*WHAT YOU HAVE TO DO*: Which lines run from the one containing "Instruction: Click the down arrow key" to the end of the records? Write them out exactly, both ends included, and nothing else.

[Stored data]
┄┄┄┄┄┄

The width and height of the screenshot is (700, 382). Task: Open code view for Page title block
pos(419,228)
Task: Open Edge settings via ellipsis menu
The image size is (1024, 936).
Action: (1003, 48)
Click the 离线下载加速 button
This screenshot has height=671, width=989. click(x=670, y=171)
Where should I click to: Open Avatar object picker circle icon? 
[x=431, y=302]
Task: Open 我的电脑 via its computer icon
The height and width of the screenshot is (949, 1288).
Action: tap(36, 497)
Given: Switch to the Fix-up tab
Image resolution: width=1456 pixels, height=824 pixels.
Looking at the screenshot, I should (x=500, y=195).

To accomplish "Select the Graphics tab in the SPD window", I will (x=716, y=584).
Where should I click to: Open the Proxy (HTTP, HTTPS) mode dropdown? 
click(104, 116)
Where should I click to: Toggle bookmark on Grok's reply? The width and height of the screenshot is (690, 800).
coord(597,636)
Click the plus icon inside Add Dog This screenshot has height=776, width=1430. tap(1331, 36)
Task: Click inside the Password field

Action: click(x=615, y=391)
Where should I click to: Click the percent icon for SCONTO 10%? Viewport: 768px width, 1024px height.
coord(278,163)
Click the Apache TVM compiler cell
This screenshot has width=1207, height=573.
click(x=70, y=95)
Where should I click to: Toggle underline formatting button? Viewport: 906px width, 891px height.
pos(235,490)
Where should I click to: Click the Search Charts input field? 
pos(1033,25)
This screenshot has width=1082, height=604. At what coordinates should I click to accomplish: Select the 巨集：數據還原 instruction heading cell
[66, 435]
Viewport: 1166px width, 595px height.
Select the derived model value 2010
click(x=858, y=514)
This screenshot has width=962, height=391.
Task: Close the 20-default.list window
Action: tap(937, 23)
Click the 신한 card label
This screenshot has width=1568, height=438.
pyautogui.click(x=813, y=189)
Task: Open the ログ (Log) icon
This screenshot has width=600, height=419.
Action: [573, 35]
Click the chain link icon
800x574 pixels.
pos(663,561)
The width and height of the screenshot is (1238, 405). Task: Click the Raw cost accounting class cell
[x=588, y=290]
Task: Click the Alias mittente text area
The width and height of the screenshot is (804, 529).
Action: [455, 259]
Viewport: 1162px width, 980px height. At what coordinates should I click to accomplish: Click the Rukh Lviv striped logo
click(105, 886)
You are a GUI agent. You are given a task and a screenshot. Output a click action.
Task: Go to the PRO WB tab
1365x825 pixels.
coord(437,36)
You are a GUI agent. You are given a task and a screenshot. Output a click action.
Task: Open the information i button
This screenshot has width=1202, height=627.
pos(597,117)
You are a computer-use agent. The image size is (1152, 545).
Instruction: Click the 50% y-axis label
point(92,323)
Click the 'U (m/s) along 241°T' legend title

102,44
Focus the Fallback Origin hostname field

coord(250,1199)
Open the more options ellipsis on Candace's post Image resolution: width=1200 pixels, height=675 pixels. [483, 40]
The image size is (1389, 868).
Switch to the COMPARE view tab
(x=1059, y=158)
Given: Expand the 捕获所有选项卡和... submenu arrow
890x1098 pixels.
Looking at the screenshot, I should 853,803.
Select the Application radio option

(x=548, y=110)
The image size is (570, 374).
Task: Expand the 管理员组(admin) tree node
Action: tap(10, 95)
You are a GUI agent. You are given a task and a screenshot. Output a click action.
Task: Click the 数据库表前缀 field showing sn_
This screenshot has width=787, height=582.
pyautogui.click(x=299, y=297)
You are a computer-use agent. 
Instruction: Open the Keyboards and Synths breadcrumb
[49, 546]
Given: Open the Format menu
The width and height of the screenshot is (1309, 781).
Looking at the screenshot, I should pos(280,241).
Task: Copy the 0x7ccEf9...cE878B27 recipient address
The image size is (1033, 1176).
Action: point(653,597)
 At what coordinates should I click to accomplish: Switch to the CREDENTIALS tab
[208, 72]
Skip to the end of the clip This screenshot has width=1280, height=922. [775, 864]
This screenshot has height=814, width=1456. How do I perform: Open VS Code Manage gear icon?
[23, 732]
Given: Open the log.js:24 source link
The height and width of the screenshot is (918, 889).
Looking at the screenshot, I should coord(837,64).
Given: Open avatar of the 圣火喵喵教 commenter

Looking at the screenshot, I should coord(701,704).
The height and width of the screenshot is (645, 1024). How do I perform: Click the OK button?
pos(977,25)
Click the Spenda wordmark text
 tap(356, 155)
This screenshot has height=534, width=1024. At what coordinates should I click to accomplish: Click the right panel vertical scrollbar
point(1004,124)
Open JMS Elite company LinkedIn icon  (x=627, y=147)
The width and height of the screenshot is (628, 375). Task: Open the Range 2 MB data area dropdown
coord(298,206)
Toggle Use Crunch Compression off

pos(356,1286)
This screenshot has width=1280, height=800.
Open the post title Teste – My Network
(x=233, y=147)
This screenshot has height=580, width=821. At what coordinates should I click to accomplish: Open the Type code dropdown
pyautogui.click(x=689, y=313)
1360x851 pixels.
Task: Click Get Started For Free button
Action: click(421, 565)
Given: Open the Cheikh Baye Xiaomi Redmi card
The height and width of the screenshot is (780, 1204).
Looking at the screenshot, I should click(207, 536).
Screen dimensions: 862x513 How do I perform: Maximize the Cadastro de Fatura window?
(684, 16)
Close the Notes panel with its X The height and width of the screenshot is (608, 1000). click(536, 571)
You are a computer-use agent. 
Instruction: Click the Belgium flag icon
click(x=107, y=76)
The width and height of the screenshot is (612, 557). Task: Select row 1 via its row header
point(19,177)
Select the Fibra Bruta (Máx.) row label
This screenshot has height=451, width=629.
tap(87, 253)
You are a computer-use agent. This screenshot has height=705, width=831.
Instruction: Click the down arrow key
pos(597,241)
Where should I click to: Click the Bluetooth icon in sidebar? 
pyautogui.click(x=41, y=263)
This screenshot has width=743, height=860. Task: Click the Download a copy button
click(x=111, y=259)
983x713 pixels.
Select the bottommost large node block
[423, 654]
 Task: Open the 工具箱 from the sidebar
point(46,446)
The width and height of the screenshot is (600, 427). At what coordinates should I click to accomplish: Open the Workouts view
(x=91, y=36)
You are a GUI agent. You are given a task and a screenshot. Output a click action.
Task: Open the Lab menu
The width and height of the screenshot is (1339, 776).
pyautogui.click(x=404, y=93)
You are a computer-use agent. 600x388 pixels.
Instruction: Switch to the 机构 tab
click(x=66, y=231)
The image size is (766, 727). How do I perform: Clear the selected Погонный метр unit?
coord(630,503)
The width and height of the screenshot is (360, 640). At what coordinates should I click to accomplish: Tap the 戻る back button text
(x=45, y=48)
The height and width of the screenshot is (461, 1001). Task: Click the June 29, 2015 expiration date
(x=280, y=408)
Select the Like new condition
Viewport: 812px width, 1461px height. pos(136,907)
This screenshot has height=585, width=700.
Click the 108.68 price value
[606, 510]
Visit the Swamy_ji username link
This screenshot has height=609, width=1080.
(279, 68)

┄┄┄┄┄┄

*YOUR RESPONSE*:
Instruction: Click the down arrow key
pos(597,241)
Where should I click to: Click the Bluetooth icon in sidebar? 
pyautogui.click(x=41, y=263)
This screenshot has width=743, height=860. Task: Click the Download a copy button
click(x=111, y=259)
983x713 pixels.
Select the bottommost large node block
[423, 654]
 Task: Open the 工具箱 from the sidebar
point(46,446)
The width and height of the screenshot is (600, 427). At what coordinates should I click to accomplish: Open the Workouts view
(x=91, y=36)
You are a GUI agent. You are given a task and a screenshot. Output a click action.
Task: Open the Lab menu
The width and height of the screenshot is (1339, 776).
pyautogui.click(x=404, y=93)
You are a computer-use agent. 600x388 pixels.
Instruction: Switch to the 机构 tab
click(x=66, y=231)
The image size is (766, 727). How do I perform: Clear the selected Погонный метр unit?
coord(630,503)
The width and height of the screenshot is (360, 640). At what coordinates should I click to accomplish: Tap the 戻る back button text
(x=45, y=48)
The height and width of the screenshot is (461, 1001). Task: Click the June 29, 2015 expiration date
(x=280, y=408)
Select the Like new condition
Viewport: 812px width, 1461px height. pos(136,907)
This screenshot has height=585, width=700.
Click the 108.68 price value
[606, 510]
Visit the Swamy_ji username link
This screenshot has height=609, width=1080.
(279, 68)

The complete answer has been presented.